Pour le deuxième mardi consécutif depuis la reprise des marches populaires pour le changement, les étudiants ont marché à Alger, rejoints par d’autres citoyens des différents quartiers de la capitale. Les étudiants ont dû faire preuve de témérité pour contourner le dispositif de sécurité mis en place dès les premières heures de la journée.
Ce n’est pas le cas pour les étudiants de Béjaïa, appuyés par leurs enseignants et d’autres citoyens, qui ont battu le pavé sans avoir à affronter un dispositif de sécurité particulier, ce qui a permis une forte mobilisation à partir du campus de Targa Ouzemour vers le siège de la wilaya.

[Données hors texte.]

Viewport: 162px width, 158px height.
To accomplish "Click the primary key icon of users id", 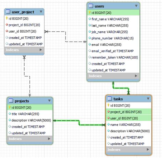I will click(90, 12).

A Alger comme à Béjaïa, les étudiants ont scandé les slogans entonnés chaque vendredi du Hirak, appelant à un changement du système politique et plaidant pour «dawla madania, machi askaria». Les manifestants dans la capitale des Hammadites ont scandé notamment le mot d’ordre «ni Etat policier, ni République islamique», ainsi que des mots de soutien et de solidarité avec Walid Nekkiche, ancien détenu et victime d’agressions.
A travers leur action, les étudiants de la capitale marquent leur deuxième marche après le retour des journées de mobilisation depuis le lundi 22 février, coïncidant avec les deux années depuis l’avènement du mouvement populaire réclamant le changement. Et si la manifestation a été entachée de quelques instants de tension suite à l’intervention des forces de police, au niveau de la place des Martyrs, lieu de convergence et de constitution des premiers groupes d’étudiants venus de plusieurs cités universitaires, la marche s’est achevée dans la sérénité.
La mobilisation des étudiants à Alger et Béjaïa fera-t-elle tâche d’huile pour toucher les autres campus du pays les prochains mardis ? Réponse la semaine prochaine.